Zimbabwe’s Kirsty Coventry is an Olympic swimming champion and former world-record holder, but her retirement from top-level sport following the Olympic Games Rio 2016 last summer did not signal the end of her involvement in the Olympic Movement.
The 33-year-old has recently been appointed chef-de-mission of her country’s team for the 2018 Youth Olympic Games (YOG) which will take place in Buenos Aires next year in October. The swimming icon admits that she is hugely honoured to have been awarded the position and feels that it was the right step for her to take after hanging up her goggles for good last year.
“This feels like a really natural progression from one thing into the next,” she said. “For me, it was about figuring out how I could be a support to the athletes and then this position came up so it was good timing. I was super-excited to get it. I felt like this would be a great opportunity to spend some time with up-and-coming athletes and, for me, I think that having been a part of the International Olympic Committee (as the IOC Athletes Commission Representative on the Foundation Board of the World Anti-Doping Agency) for the past few years and having gone to the YOG, this seemed something that I would hopefully be able to add some value to in terms of helping the athletes achieve their goals.”

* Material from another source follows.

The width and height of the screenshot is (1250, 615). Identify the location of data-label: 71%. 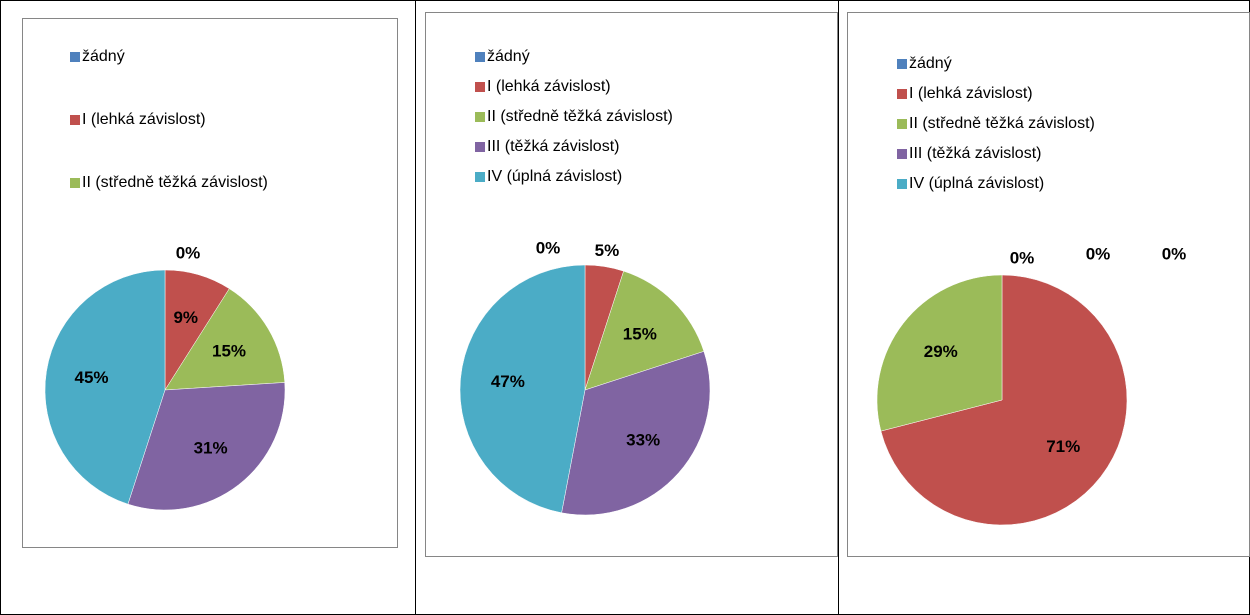
(1063, 446).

The young Zimbabwean athletes could not have hoped for a more qualified chef-de-mission. Coventry won everything there is to win in her discipline; over the course of her 16-year international career, she picked up an incredible 20 world championship and Olympic medals. She has also, though, endured the lows that elite sport inevitably brings and so is hopeful that her vast experience will be a useful resource for the young Zimbabwean athletes to tap into.

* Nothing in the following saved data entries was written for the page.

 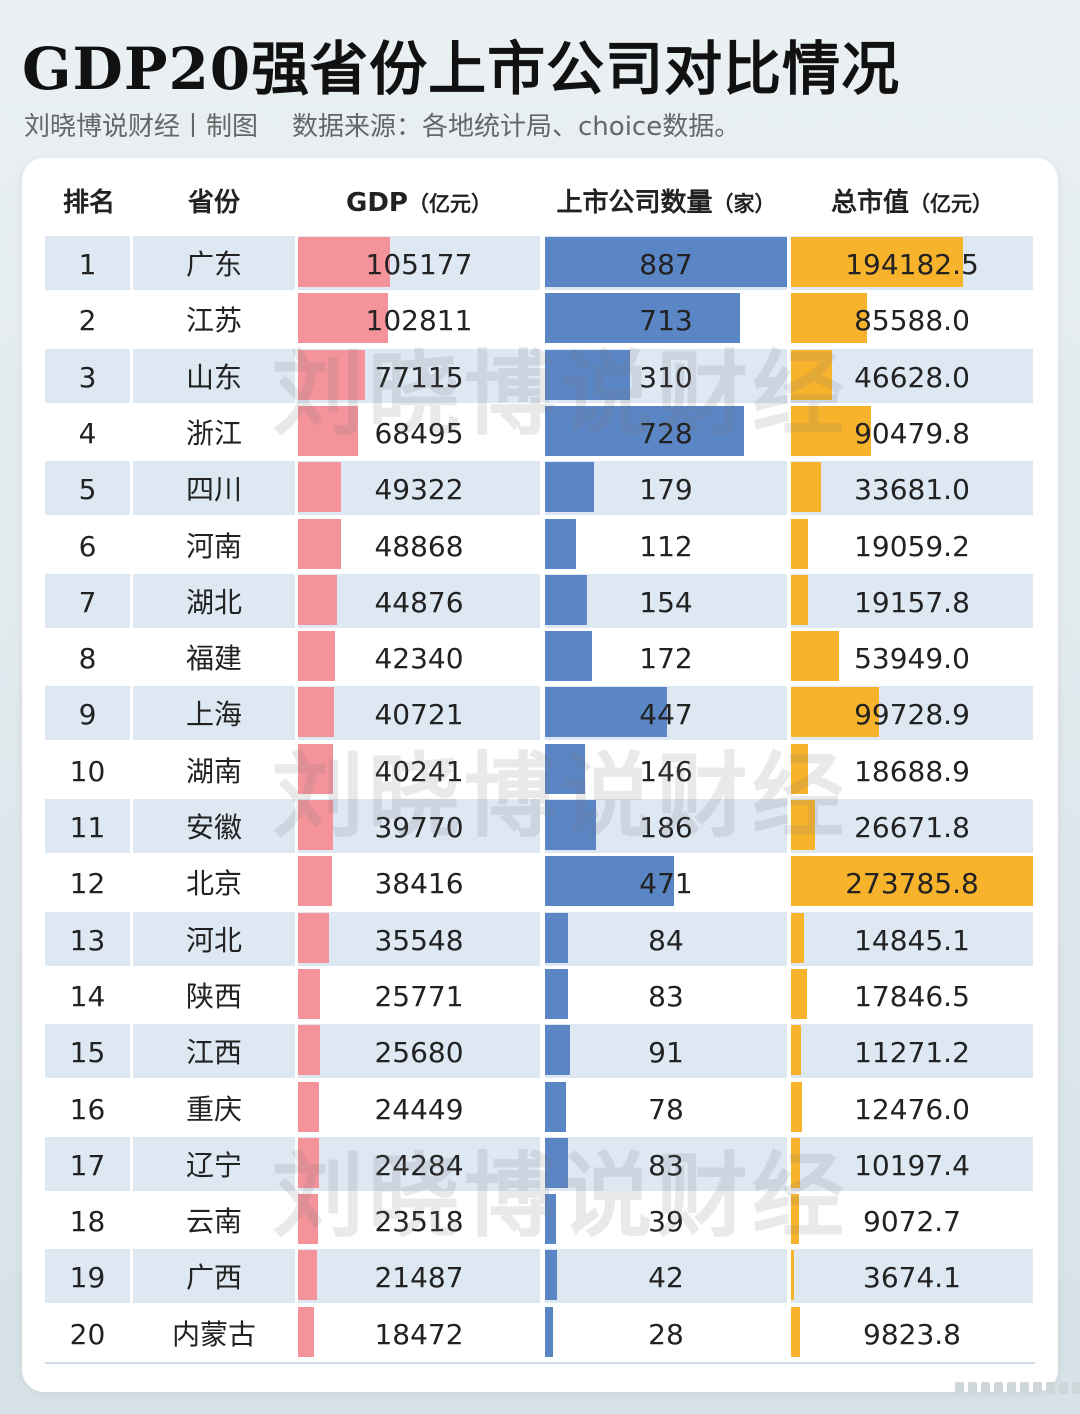 What do you see at coordinates (666, 433) in the screenshot?
I see `count-value: 728` at bounding box center [666, 433].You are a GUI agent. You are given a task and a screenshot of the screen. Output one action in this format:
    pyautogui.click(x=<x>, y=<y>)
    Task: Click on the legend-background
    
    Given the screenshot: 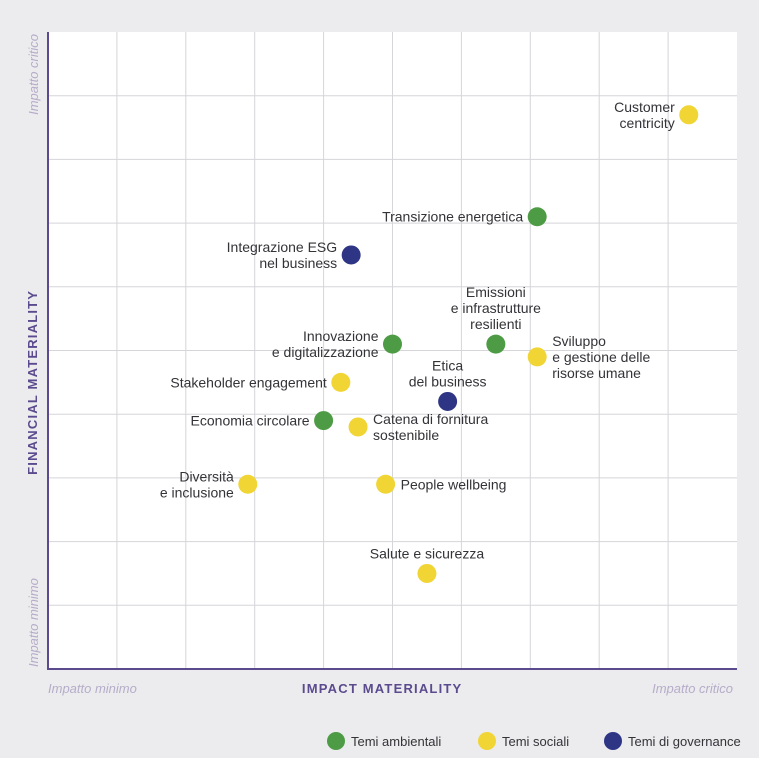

“I hope that my experience will be helpful,” she says. “That was part of what gave me the confidence to apply for this position- that I’ve been through so many different things in sport. I’ve been through ups and downs, I’ve gone through successes and disappointments and so hopefully, when the athletes speak to me, they will feel that and so they’ll feel comfortable.”
The YOG has become a starting block for thousands of young athletes to help them early on in their international sporting careers on and off the field of play. Many of the young athletes make the transition to the Olympic Games and Coventry, who was just 16 when she competed in her first Olympic Games, agrees wholeheartedly that next year’s YOG in Argentina will play a significant part in the what is often a tricky transition from youth to senior competition.

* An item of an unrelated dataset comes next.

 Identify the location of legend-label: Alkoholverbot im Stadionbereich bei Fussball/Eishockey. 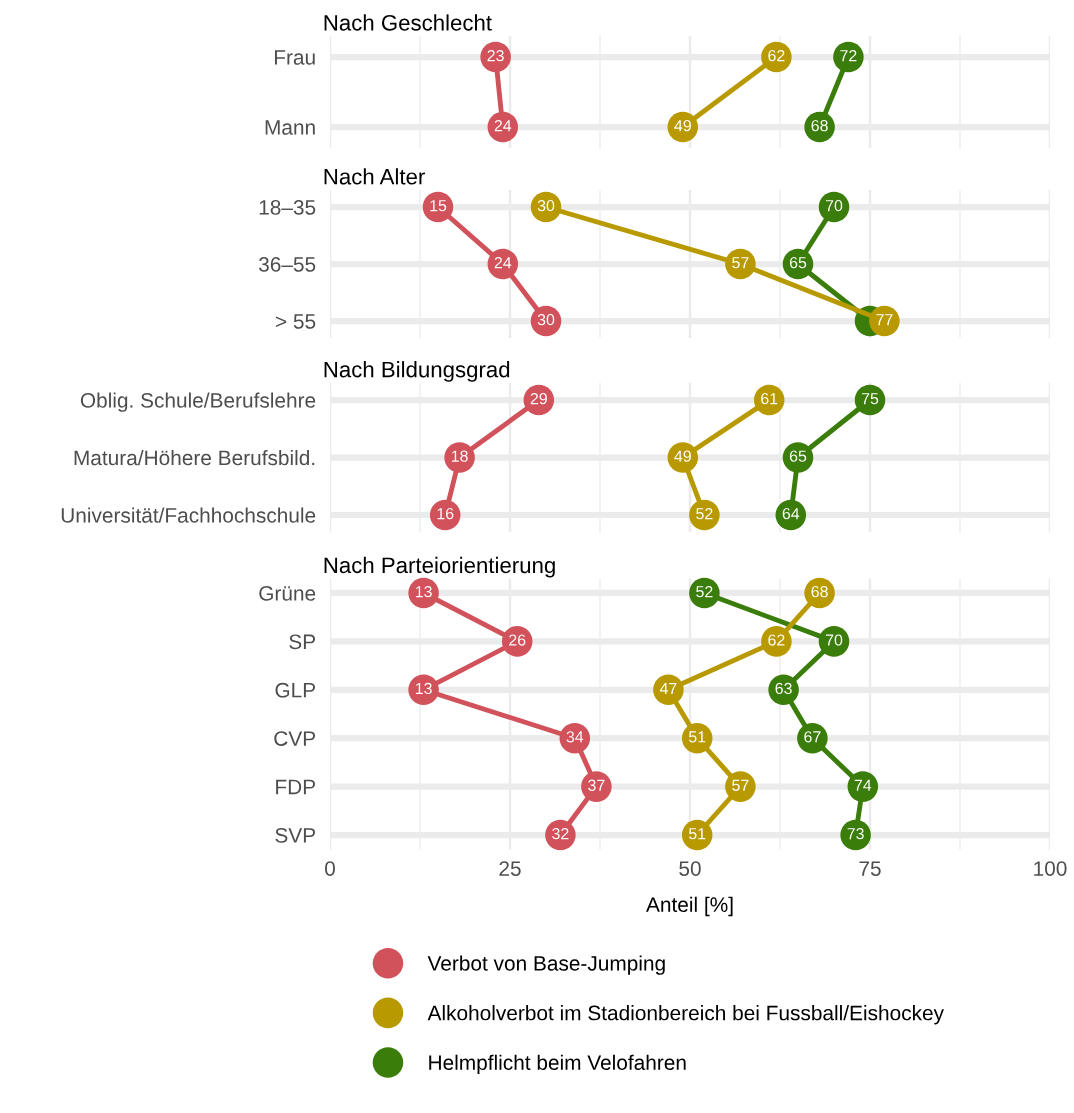
(686, 1015).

“I believe that this experience will be extremely important for the young athletes,” she explains. “I think it’s a very good stepping-stone to help them try to understand the magnitude of the Olympic Games because it’s just such a massive thing. I remember at my first Olympic Games being quite overwhelmed and thinking: ‘Oh my gosh, this is absolutely huge!’. You’re in the Village with athletes from all these different sports and all these sporting icons and heroes which is very different.
“The YOG will also help them understand the pressure that comes with representing your country at the top level. I think it’s really important for them to go there and learn about what major events are like so that by the time they get to the next level which is the World Championships or the Olympic Games, they have the confidence of knowing what they need to do and how they need to prepare in order to do well.”